Ex Bella 1, legata alle rotte petrolifere venezuelane, intercettata dalla guardia costiera Usa sotto mandato federale; Mosca osserva con preoccupazione
Gli Stati Uniti hanno messo sotto custodia la petroliera Marinera — fino a poco tempo fa battente bandiera russa e precedentemente conosciuta come Bella 1 — al termine di un inseguimento durato oltre due settimane attraverso l’Oceano Atlantico. L’operazione, condotta dalla U.S. Coast Guard con il supporto delle forze armate statunitensi, è stata realizzata in base a un mandato emesso da un tribunale federale americano per violazioni delle sanzioni statunitensi.
La nave, sospettata di far parte di una “shadow fleet” coinvolta nel trasporto di petrolio venezuelano e iraniano eludendo le restrizioni internazionali, aveva cercato di sfuggire al blocco statunitense attorno al Venezuela. Dopo aver rifiutato un tentativo di abbordaggio nel Mar Caraibico nel dicembre scorso, la petroliera aveva attraversato l’Atlantico e cambiato nome e bandiera, registrandosi sotto la Federazione Russa nel tentativo di sottrarsi alla cattura.
Secondo i funzionari americani, la Guardia Costiera ha tracciato e inseguito la nave fino alle acque internazionali del Nord Atlantico, in una zona compresa tra la Scozia e l’Islanda, dove è stata infine raggiunta e posta sotto controllo.
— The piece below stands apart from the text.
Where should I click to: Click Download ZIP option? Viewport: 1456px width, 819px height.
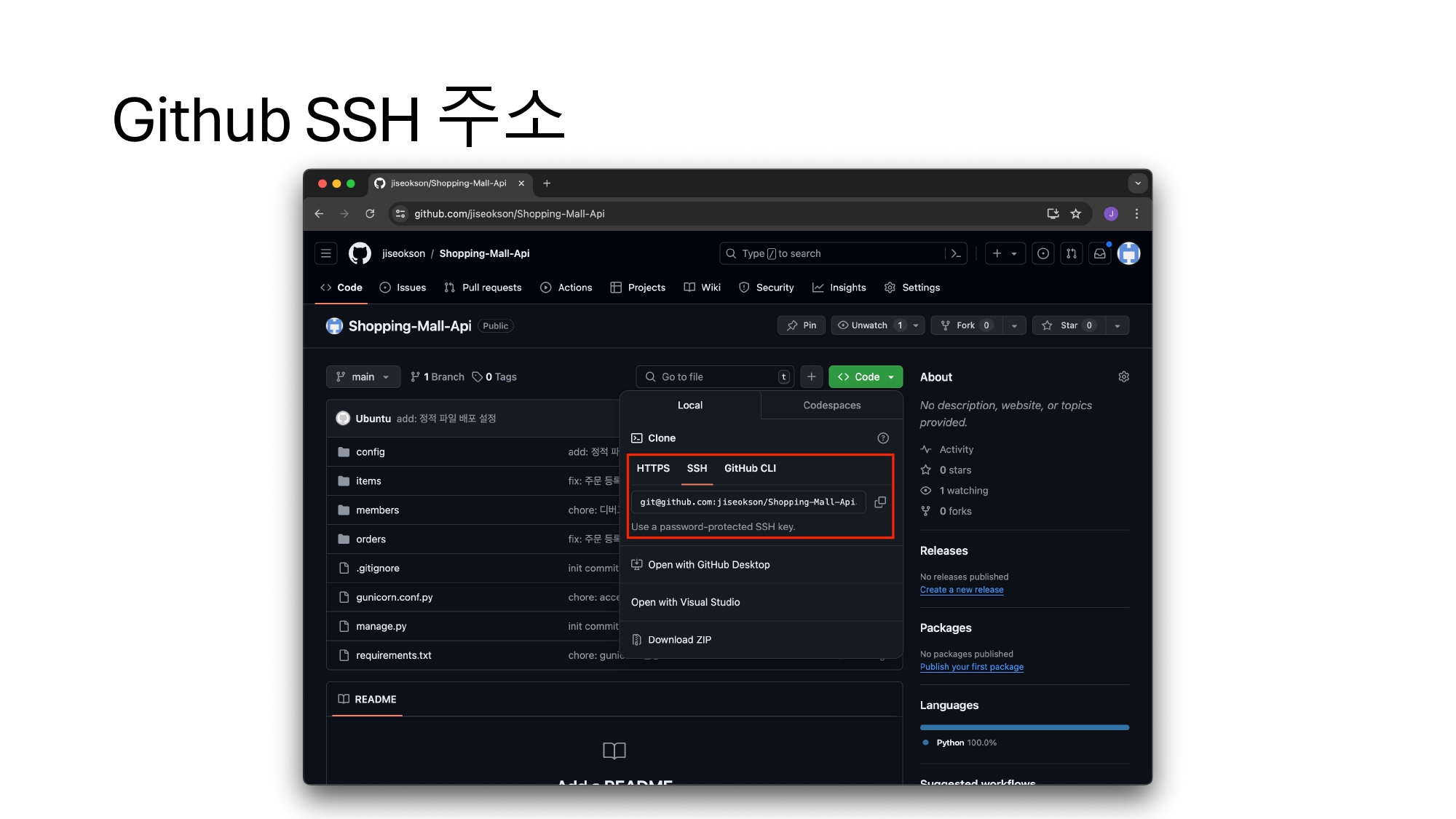click(679, 640)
A bordo si trovano ora funzionari delle forze dell’ordine statunitensi.
La presenza vicino alla petroliera di mezzi navali russi e di un sottomarino ha alimentato tensioni diplomatiche, con Mosca che ha espresso preoccupazione per l’azione americana così lontano dalle proprie coste.
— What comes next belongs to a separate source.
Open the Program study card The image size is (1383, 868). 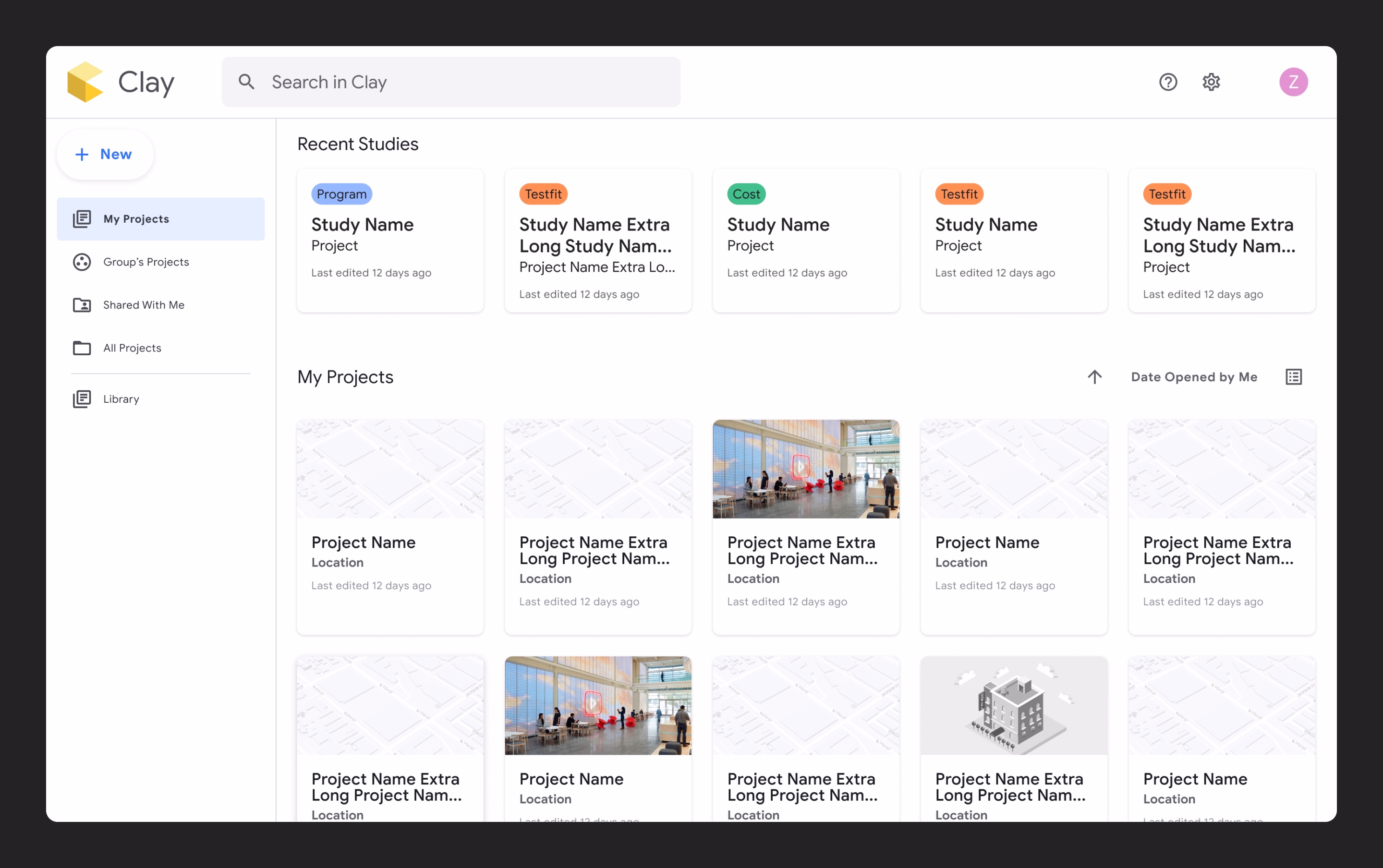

L’operazione si inserisce nel più ampio contesto della politica statunitense verso il Venezuela e le sue esportazioni di petrolio: l’amministrazione Trump, dopo aver imposto un blocco alle petroliere sanzionate che entrano o escono dal paese, sta intensificando l’applicazione delle restrizioni e perseguendo legalmente le navi che tentano di aggirarle.
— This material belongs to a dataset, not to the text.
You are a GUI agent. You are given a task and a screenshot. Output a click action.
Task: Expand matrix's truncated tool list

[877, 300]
La Marinera non trasportava greggio al momento dell’abbordaggio; tuttavia, in passato, la nave era stata sospettata di attività che avrebbero permesso di eludere le sanzioni internazionali e di movimentare greggio verso destinazioni esterne alle rotte ufficiali.
L’accaduto potrebbe avere ricadute sulle relazioni tra Washington e Mosca e porre interrogativi sulla gestione di casi simili nelle acque internazionali, dove le normative marittime e le pressioni geopolitiche si intrecciano.